### Work order
Read the records below. Copy each line where the string "computer" occurs.
====== Records shown ======
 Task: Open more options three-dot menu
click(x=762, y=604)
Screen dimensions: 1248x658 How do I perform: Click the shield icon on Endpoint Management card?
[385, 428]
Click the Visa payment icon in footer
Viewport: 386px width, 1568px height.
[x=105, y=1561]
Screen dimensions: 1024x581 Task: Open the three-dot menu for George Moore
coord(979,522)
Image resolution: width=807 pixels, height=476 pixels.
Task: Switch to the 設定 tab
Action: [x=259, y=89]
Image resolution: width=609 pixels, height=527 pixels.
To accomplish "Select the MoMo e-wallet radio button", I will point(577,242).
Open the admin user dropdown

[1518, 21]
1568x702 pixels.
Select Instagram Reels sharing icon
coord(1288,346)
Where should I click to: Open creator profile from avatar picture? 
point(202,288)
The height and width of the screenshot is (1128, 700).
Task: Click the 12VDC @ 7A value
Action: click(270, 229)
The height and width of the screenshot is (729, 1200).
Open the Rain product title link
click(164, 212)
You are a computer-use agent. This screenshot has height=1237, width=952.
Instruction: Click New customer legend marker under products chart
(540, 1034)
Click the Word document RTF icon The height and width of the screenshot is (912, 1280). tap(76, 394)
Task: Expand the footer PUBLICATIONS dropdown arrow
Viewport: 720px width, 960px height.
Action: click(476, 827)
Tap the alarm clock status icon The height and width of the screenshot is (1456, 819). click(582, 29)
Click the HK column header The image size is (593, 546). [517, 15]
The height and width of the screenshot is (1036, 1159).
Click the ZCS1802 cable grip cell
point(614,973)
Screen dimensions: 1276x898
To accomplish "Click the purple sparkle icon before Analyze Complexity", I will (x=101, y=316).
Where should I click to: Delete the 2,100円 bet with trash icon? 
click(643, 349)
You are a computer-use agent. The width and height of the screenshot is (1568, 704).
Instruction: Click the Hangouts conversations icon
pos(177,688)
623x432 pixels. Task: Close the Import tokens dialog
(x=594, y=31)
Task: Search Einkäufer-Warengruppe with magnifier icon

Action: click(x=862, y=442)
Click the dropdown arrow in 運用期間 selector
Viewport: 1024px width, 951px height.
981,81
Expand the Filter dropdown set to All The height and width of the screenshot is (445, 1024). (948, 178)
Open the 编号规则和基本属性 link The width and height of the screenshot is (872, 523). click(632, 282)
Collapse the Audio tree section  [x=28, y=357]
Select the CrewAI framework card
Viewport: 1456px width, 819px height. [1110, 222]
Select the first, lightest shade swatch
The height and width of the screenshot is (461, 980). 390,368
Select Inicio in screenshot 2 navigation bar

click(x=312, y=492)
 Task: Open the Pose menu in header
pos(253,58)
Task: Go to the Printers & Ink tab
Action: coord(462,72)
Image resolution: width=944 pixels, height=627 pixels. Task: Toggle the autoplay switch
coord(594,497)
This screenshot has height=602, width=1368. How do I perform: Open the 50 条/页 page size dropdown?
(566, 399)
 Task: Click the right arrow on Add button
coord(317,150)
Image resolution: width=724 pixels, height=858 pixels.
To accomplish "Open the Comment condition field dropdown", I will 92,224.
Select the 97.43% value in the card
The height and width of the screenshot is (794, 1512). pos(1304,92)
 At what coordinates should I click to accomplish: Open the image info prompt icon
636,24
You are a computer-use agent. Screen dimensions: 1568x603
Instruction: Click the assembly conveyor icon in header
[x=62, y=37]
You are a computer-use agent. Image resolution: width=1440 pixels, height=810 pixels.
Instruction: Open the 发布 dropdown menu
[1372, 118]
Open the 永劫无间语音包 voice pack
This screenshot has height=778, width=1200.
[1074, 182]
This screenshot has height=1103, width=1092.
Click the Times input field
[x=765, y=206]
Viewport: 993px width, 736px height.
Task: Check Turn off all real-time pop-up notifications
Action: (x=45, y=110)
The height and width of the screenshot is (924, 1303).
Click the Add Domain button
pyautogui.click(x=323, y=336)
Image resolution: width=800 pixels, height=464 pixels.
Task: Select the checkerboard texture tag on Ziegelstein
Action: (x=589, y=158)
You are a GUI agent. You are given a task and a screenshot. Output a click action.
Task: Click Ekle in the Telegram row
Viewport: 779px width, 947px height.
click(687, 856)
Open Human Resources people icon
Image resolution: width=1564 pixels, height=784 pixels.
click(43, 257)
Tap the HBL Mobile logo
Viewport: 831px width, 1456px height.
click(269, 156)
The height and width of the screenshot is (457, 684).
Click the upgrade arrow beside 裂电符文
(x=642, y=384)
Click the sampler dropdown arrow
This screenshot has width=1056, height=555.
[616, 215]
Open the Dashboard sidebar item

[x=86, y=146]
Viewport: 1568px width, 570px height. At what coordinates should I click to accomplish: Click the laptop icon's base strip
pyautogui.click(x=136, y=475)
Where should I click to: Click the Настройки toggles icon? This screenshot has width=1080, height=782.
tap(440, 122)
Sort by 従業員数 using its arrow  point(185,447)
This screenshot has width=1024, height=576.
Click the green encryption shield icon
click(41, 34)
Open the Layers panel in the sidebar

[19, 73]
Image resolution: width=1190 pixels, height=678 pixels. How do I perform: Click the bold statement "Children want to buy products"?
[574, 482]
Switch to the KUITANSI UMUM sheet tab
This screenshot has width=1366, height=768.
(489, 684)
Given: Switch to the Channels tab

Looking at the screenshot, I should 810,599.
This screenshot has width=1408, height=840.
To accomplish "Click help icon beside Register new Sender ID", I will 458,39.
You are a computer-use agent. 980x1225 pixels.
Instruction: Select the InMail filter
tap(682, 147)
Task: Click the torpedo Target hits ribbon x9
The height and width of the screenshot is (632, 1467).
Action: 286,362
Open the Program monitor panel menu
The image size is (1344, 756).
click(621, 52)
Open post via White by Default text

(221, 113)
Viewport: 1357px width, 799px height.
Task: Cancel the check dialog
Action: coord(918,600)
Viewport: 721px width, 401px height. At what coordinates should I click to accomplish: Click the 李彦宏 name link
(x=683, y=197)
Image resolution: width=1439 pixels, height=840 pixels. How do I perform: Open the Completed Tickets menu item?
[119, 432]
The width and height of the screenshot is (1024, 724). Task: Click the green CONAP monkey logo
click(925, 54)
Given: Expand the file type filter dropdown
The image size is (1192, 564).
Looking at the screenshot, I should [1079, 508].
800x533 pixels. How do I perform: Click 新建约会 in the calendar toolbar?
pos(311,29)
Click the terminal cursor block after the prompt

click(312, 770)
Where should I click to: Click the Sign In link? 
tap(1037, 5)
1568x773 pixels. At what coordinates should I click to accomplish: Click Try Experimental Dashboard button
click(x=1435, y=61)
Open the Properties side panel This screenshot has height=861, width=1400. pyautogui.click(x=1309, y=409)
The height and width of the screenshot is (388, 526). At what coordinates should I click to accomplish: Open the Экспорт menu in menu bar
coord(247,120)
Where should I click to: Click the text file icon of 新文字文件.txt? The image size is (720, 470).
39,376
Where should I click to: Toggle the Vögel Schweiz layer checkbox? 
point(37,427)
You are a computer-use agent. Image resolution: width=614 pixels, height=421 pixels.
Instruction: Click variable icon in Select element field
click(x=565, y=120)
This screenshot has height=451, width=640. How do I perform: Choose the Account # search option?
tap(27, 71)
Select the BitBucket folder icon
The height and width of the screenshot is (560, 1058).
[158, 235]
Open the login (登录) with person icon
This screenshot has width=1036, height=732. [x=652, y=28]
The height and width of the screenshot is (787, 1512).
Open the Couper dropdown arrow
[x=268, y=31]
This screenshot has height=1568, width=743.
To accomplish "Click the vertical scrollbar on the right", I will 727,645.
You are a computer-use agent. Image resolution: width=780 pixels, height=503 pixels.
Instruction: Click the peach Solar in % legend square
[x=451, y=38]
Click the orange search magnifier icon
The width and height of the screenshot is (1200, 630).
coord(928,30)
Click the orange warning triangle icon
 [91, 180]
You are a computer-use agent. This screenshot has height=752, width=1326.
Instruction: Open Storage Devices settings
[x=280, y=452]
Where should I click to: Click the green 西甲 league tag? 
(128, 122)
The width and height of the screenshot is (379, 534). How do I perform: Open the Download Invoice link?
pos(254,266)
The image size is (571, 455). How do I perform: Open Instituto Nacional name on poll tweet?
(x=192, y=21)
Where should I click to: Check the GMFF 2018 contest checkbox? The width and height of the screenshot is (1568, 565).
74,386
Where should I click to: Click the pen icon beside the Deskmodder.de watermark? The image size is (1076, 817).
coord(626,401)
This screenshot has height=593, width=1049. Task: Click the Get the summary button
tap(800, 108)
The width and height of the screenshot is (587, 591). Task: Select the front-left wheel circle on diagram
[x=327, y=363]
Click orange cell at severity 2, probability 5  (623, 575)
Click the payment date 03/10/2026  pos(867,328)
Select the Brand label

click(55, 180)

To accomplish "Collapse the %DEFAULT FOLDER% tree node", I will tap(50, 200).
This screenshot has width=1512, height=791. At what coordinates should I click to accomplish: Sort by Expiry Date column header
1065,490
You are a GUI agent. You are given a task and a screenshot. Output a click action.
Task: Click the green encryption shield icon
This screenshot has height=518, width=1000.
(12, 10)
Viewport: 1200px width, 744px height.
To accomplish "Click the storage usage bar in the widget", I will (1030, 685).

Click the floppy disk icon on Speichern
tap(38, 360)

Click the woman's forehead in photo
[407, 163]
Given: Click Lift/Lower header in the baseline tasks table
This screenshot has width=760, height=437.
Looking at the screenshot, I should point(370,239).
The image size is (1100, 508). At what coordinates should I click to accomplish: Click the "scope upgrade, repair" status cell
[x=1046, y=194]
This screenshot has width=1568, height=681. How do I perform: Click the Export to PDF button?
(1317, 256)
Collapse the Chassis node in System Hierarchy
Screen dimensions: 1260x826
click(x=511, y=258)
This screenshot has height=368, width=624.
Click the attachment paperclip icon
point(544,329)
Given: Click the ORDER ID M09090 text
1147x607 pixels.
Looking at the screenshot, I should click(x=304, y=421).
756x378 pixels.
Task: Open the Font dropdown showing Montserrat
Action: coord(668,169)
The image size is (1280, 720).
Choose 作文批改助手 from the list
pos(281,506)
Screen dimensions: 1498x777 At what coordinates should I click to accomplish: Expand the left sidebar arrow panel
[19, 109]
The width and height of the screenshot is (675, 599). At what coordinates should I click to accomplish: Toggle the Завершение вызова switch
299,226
======
### Answer to the problem
You are a computer-use agent. This screenshot has height=1237, width=952.
You are a computer-use agent. The width and height of the screenshot is (1568, 704).
You are a computer-use agent. Screen dimensions: 1568x603
You are a computer-use agent. Image resolution: width=1440 pixels, height=810 pixels.
You are a computer-use agent. 980x1225 pixels.
You are a computer-use agent. Image resolution: width=614 pixels, height=421 pixels.
You are a computer-use agent. Image resolution: width=780 pixels, height=503 pixels.
You are a computer-use agent. This screenshot has height=752, width=1326.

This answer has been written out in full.